Place over medium heat and bring to a boil, stirring constantly. Boil for 4 minutes, while stirring, then immediately remove from heat and cool for 1 minute
Add vanilla and a handful of white chocolate chips at a time, stirring in between, until all are incorporated and the chocolate is melted. If you’re still seeing bits of white chocolate, place the pot back over low heat, and stir continuously until all the chocolate has melted
Transfer to a bowl to cool faster. Set aside to cool to 70°F-75°F; otherwise, your mini chocolate chips will melt when you add them.
If you haven’t yet, heat-treat your flour so it’s edible to eat. Preheat your oven to 350°F and place your flour on a baking sheet (it doesn’t need to be flat). Bake for 4 minutes, stir, then place back in the oven for one more minute. Once the flour is 160°F, it’s ready! Transfer to a bowl to cool.
To make your edible cookie dough, add your butter and sugars to a small pot, and melt together over medium heat, stirring constantly. Once the butter has melted, stir for another 2 minutes to help some of those sugar granules melt. This will deepen those flavors and prevent your fudge from being gritty.
Remove from the heat and pour into a bowl, pop into the fridge for 45-60 minutes, until it’s firmed to a room temperature softness. It should be spreadable but no longer liquid.
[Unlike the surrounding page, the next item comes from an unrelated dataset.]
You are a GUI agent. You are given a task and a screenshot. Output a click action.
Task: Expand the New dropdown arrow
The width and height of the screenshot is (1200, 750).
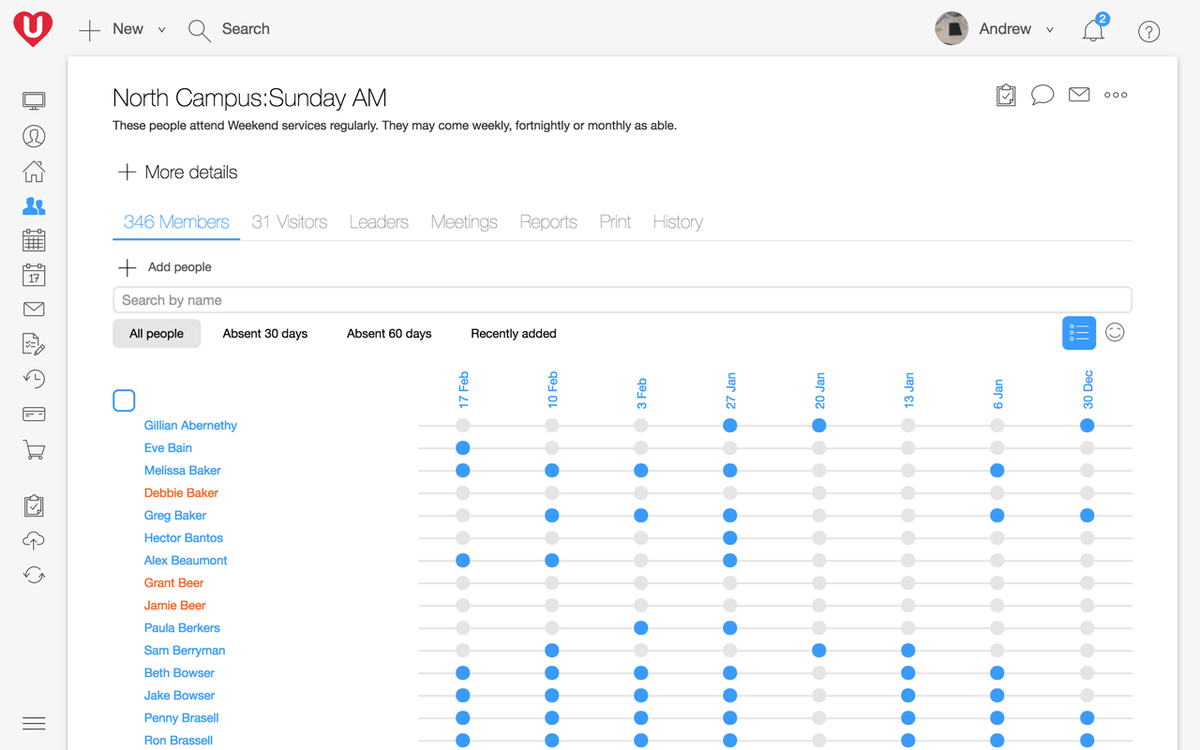[x=162, y=30]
Line the inside of an 8x8” pan completely with foil or parchment paper
In a bowl, combine your butter-sugar mixture, vanilla, salt, and cream. Sift in your cooled flour, then fold it in completely
Once your fudge base has cooled, add it to the bowl with your cookie dough, as well as your chocolate chips. Fold together until combined
Spread your mixture into an even layer in your prepared pan, then place it in the fridge for 3 hours to set
Slice and serve!
*Sift your heat-treated flour into your cookie dough! When heat-treated, the flour might slightly clump, so you want to get rid of any before folding it into your cookie dough.
*The fudge base needs to slightly cool before adding the white chocolate, or the chocolate will likely seize (the cocoa butter will separate from the sugar solids) and become gritty
*Your finished fudge base has to be cooled before mixing with your edible cookie dough. Otherwise, you will melt the chocolate chips!